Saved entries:
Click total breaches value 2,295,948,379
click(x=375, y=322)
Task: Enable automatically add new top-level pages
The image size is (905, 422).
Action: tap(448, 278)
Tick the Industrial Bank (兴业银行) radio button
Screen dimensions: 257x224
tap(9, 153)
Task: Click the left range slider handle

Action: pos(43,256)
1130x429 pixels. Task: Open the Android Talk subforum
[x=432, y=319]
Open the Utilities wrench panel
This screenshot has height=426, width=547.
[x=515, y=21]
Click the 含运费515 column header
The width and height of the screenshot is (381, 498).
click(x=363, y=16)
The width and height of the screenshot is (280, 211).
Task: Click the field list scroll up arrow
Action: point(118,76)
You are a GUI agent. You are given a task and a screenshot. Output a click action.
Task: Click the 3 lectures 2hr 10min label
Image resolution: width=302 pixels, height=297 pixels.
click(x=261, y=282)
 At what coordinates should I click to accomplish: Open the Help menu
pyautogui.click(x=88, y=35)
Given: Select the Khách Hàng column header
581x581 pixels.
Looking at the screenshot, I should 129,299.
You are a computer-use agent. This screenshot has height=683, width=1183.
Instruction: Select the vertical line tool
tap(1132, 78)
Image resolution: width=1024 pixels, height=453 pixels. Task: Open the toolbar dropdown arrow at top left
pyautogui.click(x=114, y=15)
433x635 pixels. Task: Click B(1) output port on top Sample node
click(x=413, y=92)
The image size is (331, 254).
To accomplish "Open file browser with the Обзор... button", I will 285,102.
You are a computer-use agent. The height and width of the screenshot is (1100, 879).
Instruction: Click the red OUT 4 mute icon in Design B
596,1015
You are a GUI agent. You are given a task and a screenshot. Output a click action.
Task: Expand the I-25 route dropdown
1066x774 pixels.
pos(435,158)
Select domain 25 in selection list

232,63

AIM OF THE EXERCISE: Work out how many lines in the entries contain "agent" and give that number alone.

SOLUTION TO THE PROBLEM: 4